# Data for the task:
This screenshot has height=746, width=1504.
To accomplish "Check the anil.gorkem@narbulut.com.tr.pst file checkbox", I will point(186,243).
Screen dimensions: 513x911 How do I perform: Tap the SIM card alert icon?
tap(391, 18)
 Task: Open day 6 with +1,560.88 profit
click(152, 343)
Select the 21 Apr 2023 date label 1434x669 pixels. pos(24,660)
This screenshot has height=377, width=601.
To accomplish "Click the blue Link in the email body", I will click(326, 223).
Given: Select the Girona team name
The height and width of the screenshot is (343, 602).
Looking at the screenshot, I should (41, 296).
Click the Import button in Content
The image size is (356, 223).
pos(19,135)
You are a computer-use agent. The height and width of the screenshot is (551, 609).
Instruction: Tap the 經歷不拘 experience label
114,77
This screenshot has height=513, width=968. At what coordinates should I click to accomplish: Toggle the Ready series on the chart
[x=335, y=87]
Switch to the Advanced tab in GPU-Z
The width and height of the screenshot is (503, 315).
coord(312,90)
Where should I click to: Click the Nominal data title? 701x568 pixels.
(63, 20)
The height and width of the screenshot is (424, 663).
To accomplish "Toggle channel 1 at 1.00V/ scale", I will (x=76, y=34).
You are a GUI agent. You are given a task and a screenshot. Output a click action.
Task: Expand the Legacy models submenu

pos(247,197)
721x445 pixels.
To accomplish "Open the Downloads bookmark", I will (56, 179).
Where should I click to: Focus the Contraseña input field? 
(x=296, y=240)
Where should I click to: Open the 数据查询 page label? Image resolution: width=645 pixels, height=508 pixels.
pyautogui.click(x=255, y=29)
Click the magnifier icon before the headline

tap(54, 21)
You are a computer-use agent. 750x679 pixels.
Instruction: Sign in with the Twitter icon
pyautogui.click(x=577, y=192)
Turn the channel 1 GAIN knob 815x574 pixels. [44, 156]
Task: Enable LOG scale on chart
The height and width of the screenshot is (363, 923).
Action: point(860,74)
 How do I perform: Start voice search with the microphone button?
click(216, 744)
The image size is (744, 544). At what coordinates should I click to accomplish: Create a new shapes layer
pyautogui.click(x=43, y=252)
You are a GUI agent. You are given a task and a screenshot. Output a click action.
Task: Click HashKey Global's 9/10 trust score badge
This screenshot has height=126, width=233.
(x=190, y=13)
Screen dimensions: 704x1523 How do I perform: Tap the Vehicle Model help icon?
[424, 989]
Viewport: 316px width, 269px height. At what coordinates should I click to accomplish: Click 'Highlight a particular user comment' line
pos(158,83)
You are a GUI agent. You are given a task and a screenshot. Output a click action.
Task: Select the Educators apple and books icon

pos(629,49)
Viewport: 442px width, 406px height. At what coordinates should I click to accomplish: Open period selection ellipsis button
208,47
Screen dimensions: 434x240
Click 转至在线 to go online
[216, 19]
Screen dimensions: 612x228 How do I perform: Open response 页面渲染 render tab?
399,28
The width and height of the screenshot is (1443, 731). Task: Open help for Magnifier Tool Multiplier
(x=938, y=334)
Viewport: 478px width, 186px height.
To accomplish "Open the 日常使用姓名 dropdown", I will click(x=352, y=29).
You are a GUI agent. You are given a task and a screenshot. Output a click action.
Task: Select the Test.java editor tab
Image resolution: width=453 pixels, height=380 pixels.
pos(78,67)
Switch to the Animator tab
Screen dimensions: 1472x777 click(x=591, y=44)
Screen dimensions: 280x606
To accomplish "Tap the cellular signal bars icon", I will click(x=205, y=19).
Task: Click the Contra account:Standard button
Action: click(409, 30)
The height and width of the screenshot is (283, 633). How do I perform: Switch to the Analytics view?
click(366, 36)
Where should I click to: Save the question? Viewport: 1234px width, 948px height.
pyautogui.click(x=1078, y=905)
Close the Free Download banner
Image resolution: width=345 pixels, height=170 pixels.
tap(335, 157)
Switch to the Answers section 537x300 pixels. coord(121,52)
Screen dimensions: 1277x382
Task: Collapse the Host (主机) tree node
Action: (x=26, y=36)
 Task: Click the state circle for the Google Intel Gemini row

# Aim of the exercise:
Repeat the records above in full, word for word.

# Solution below:
This screenshot has height=746, width=1504.
To accomplish "Check the anil.gorkem@narbulut.com.tr.pst file checkbox", I will point(186,243).
Screen dimensions: 513x911 How do I perform: Tap the SIM card alert icon?
tap(391, 18)
 Task: Open day 6 with +1,560.88 profit
click(152, 343)
Select the 21 Apr 2023 date label 1434x669 pixels. pos(24,660)
This screenshot has height=377, width=601.
To accomplish "Click the blue Link in the email body", I will click(326, 223).
Given: Select the Girona team name
The height and width of the screenshot is (343, 602).
Looking at the screenshot, I should (41, 296).
Click the Import button in Content
The image size is (356, 223).
pos(19,135)
You are a computer-use agent. The height and width of the screenshot is (551, 609).
Instruction: Tap the 經歷不拘 experience label
114,77
This screenshot has height=513, width=968. At what coordinates should I click to accomplish: Toggle the Ready series on the chart
[x=335, y=87]
Switch to the Advanced tab in GPU-Z
The width and height of the screenshot is (503, 315).
coord(312,90)
Where should I click to: Click the Nominal data title? 701x568 pixels.
(63, 20)
The height and width of the screenshot is (424, 663).
To accomplish "Toggle channel 1 at 1.00V/ scale", I will (x=76, y=34).
You are a GUI agent. You are given a task and a screenshot. Output a click action.
Task: Expand the Legacy models submenu

pos(247,197)
721x445 pixels.
To accomplish "Open the Downloads bookmark", I will (56, 179).
Where should I click to: Focus the Contraseña input field? 
(x=296, y=240)
Where should I click to: Open the 数据查询 page label? Image resolution: width=645 pixels, height=508 pixels.
pyautogui.click(x=255, y=29)
Click the magnifier icon before the headline

tap(54, 21)
You are a computer-use agent. 750x679 pixels.
Instruction: Sign in with the Twitter icon
pyautogui.click(x=577, y=192)
Turn the channel 1 GAIN knob 815x574 pixels. [44, 156]
Task: Enable LOG scale on chart
The height and width of the screenshot is (363, 923).
Action: point(860,74)
 How do I perform: Start voice search with the microphone button?
click(216, 744)
The image size is (744, 544). At what coordinates should I click to accomplish: Create a new shapes layer
pyautogui.click(x=43, y=252)
You are a GUI agent. You are given a task and a screenshot. Output a click action.
Task: Click HashKey Global's 9/10 trust score badge
This screenshot has height=126, width=233.
(x=190, y=13)
Screen dimensions: 704x1523 How do I perform: Tap the Vehicle Model help icon?
[424, 989]
Viewport: 316px width, 269px height. At what coordinates should I click to accomplish: Click 'Highlight a particular user comment' line
pos(158,83)
You are a GUI agent. You are given a task and a screenshot. Output a click action.
Task: Select the Educators apple and books icon

pos(629,49)
Viewport: 442px width, 406px height. At what coordinates should I click to accomplish: Open period selection ellipsis button
208,47
Screen dimensions: 434x240
Click 转至在线 to go online
[216, 19]
Screen dimensions: 612x228 How do I perform: Open response 页面渲染 render tab?
399,28
The width and height of the screenshot is (1443, 731). Task: Open help for Magnifier Tool Multiplier
(x=938, y=334)
Viewport: 478px width, 186px height.
To accomplish "Open the 日常使用姓名 dropdown", I will click(x=352, y=29).
You are a GUI agent. You are given a task and a screenshot. Output a click action.
Task: Select the Test.java editor tab
Image resolution: width=453 pixels, height=380 pixels.
pos(78,67)
Switch to the Animator tab
Screen dimensions: 1472x777 click(x=591, y=44)
Screen dimensions: 280x606
To accomplish "Tap the cellular signal bars icon", I will click(x=205, y=19).
Task: Click the Contra account:Standard button
Action: click(409, 30)
The height and width of the screenshot is (283, 633). How do I perform: Switch to the Analytics view?
click(366, 36)
Where should I click to: Save the question? Viewport: 1234px width, 948px height.
pyautogui.click(x=1078, y=905)
Close the Free Download banner
Image resolution: width=345 pixels, height=170 pixels.
tap(335, 157)
Switch to the Answers section 537x300 pixels. coord(121,52)
Screen dimensions: 1277x382
Task: Collapse the Host (主机) tree node
Action: (x=26, y=36)
 Task: Click the state circle for the Google Intel Gemini row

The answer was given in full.